08 January

Dialogs of the unborn, like dialogs of the dead

(These passages were written in Hawthorne's American Note-Books after 3 January 1839, but no specific date is given.)

A very fanciful person, when dead, to have his burial in a cloud.

"A story there passeth of an Indian king that sent unto Alexander a fair woman, fed with aconite and other poisons, with this intent complexionally to destroy him!"Sir T. Browne.

Dialogues of the unborn, like dialogues of the dead, -- or between two young children.

A mortal symptom for a person being to lose his own aspect and to take the family lineaments, which were hidden deep in the healthful visage. Perhaps a seeker might thus recognize the man he had sought, after long intercourse with him unknowingly.

Some moderns to build a fire on Ararat with the remnants of the ark.

Two little boats of cork, with a magnet in one and steel in the other.

To have ice in one's blood.

To make a story of all strange and impossible things, as the Salamander, the Phoenix.

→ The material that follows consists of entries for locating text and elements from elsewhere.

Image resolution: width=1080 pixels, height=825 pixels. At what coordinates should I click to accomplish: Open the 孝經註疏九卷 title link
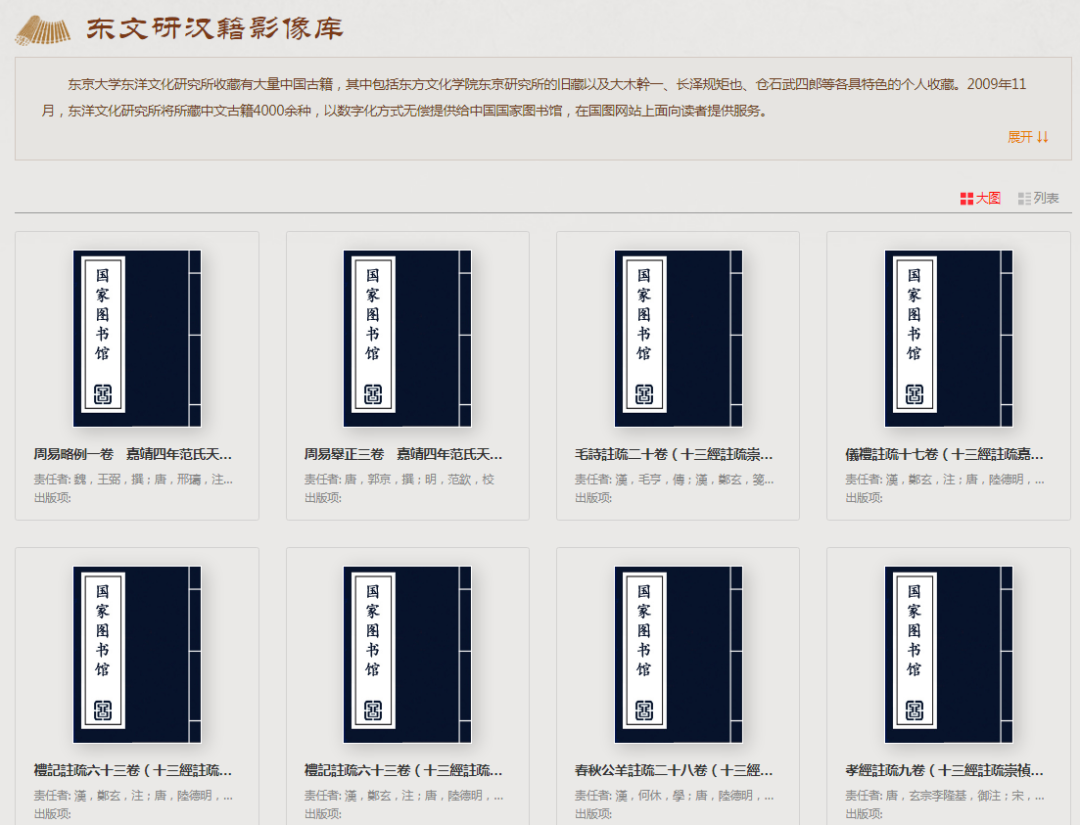pos(944,771)
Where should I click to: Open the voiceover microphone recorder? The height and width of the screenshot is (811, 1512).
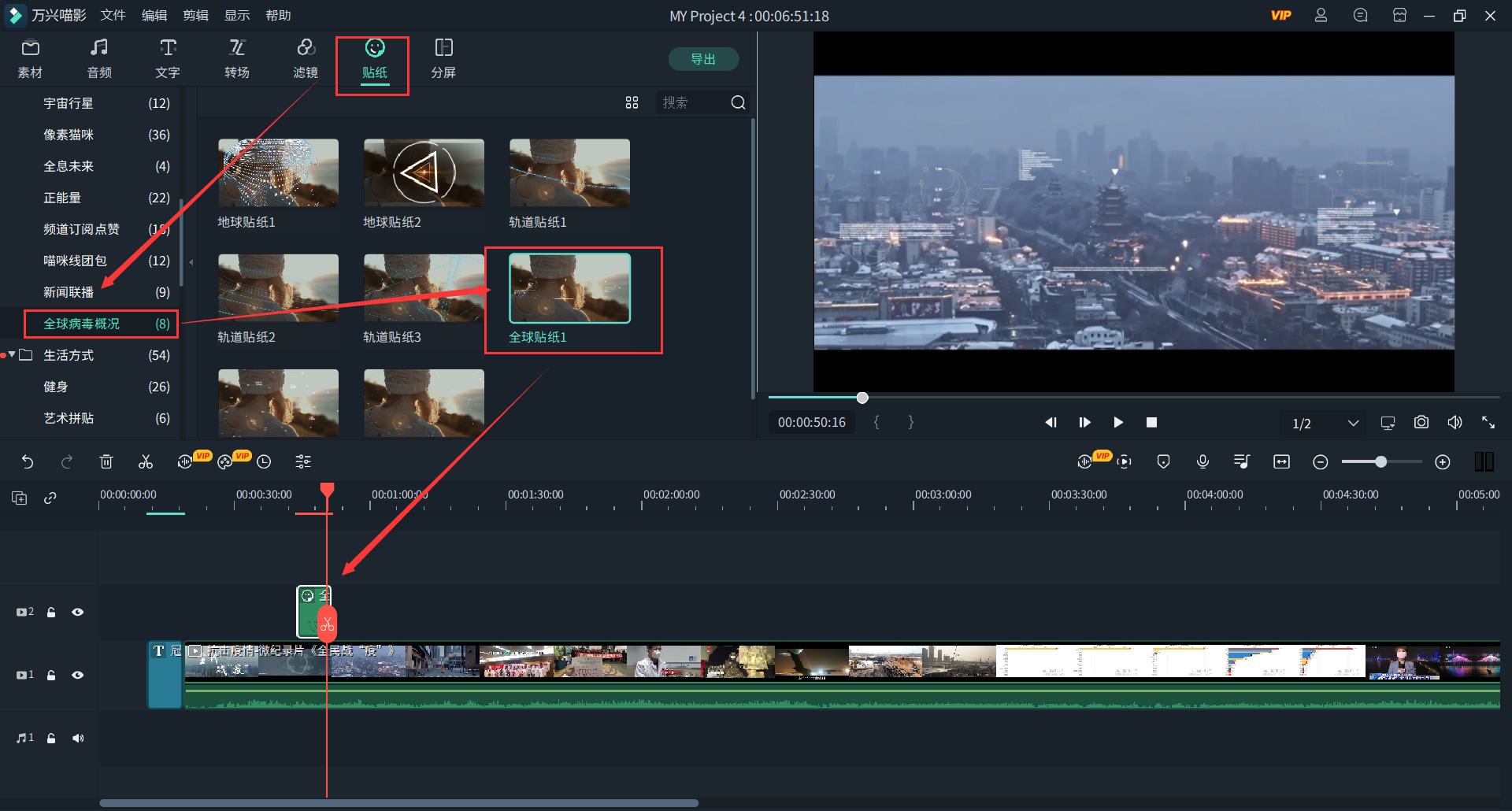click(1203, 462)
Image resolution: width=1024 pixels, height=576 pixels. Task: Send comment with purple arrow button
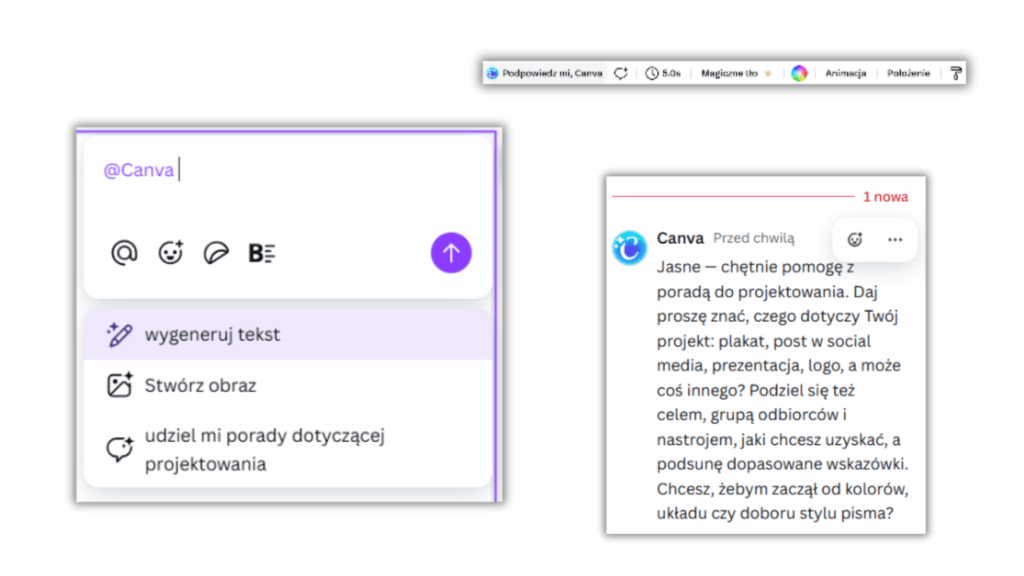pyautogui.click(x=451, y=253)
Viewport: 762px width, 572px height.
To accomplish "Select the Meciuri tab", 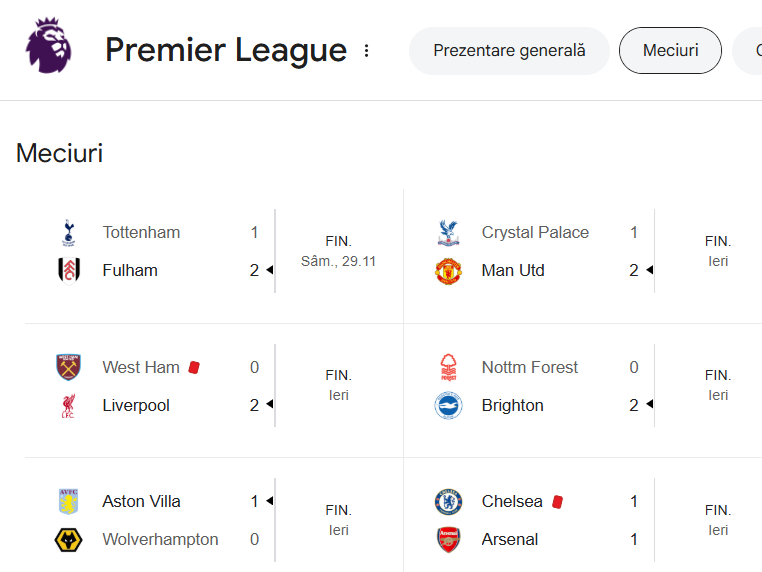I will click(670, 51).
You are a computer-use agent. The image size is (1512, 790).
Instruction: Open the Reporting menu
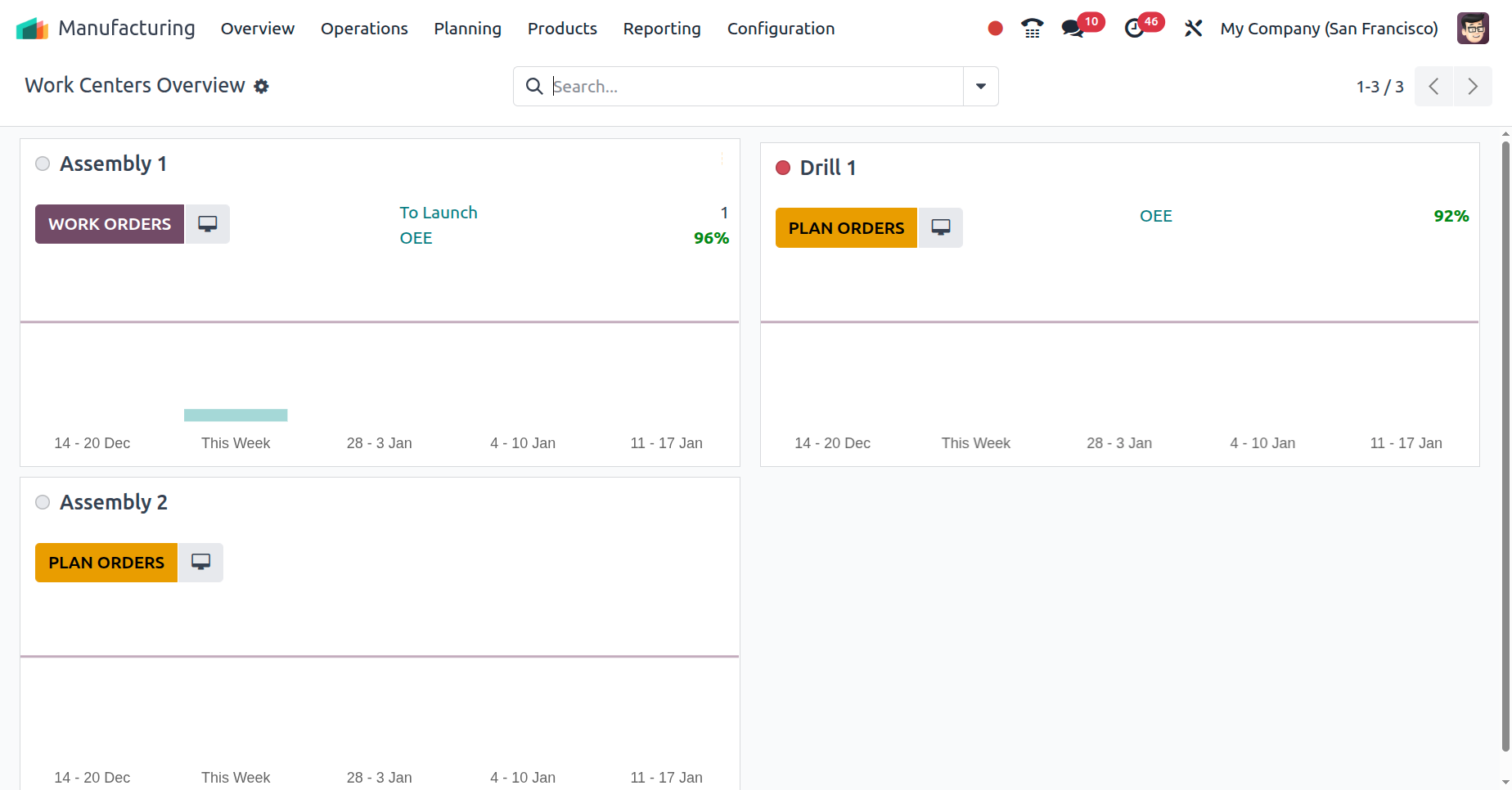click(661, 28)
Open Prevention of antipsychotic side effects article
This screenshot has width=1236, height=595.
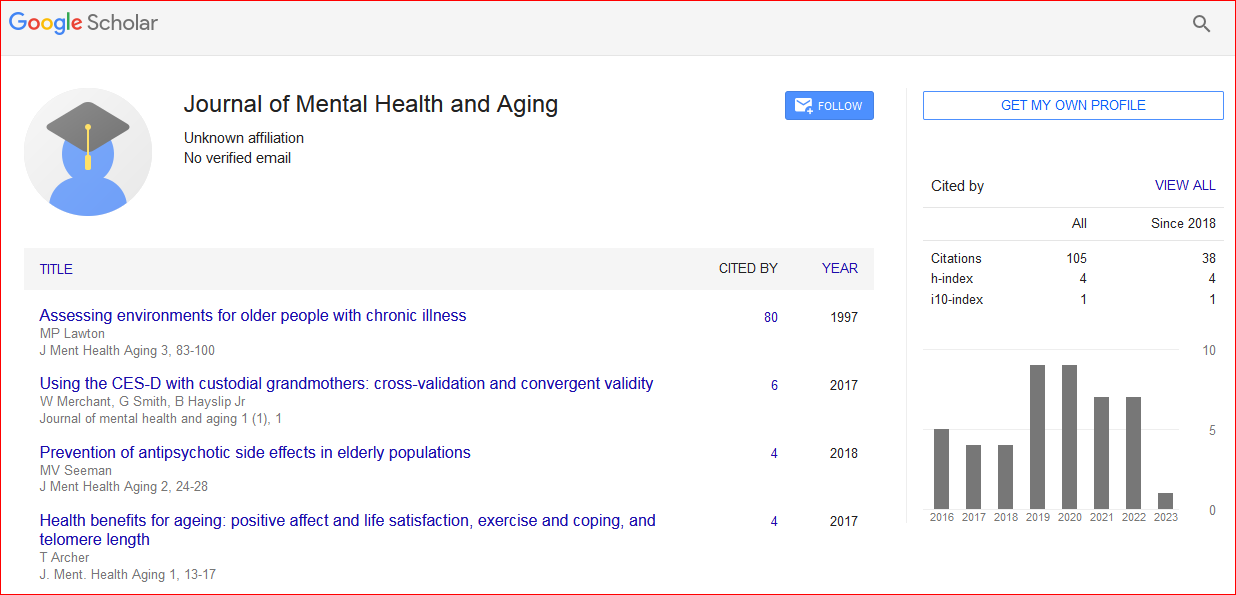click(255, 452)
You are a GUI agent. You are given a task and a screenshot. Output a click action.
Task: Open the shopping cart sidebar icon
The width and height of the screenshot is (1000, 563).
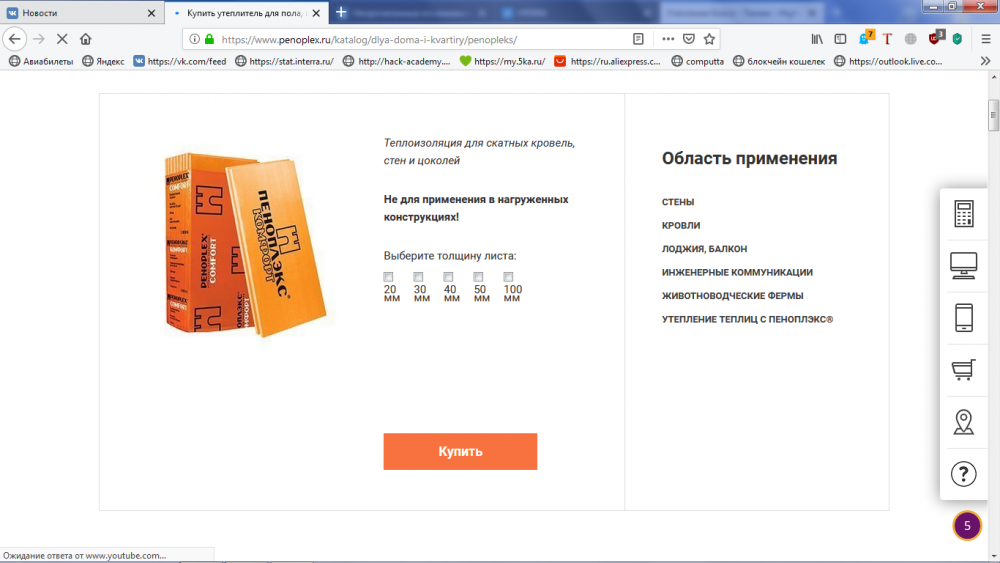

The semblance of a human face to be formed on the side of a mountain, or in the fracture of a small stone, by a lusus naturae?. The face is an object of curiosity for years or centuries, and by and by a boy is born, whose features gradually assume the aspect of that portrait. At some critical juncture, the resemblance is found to be perfect. A prophecy may be connected.

A person to be the death of his beloved in trying to raise her to more than mortal perfection; yet this should be a comfort to him for having aimed so highly and holily.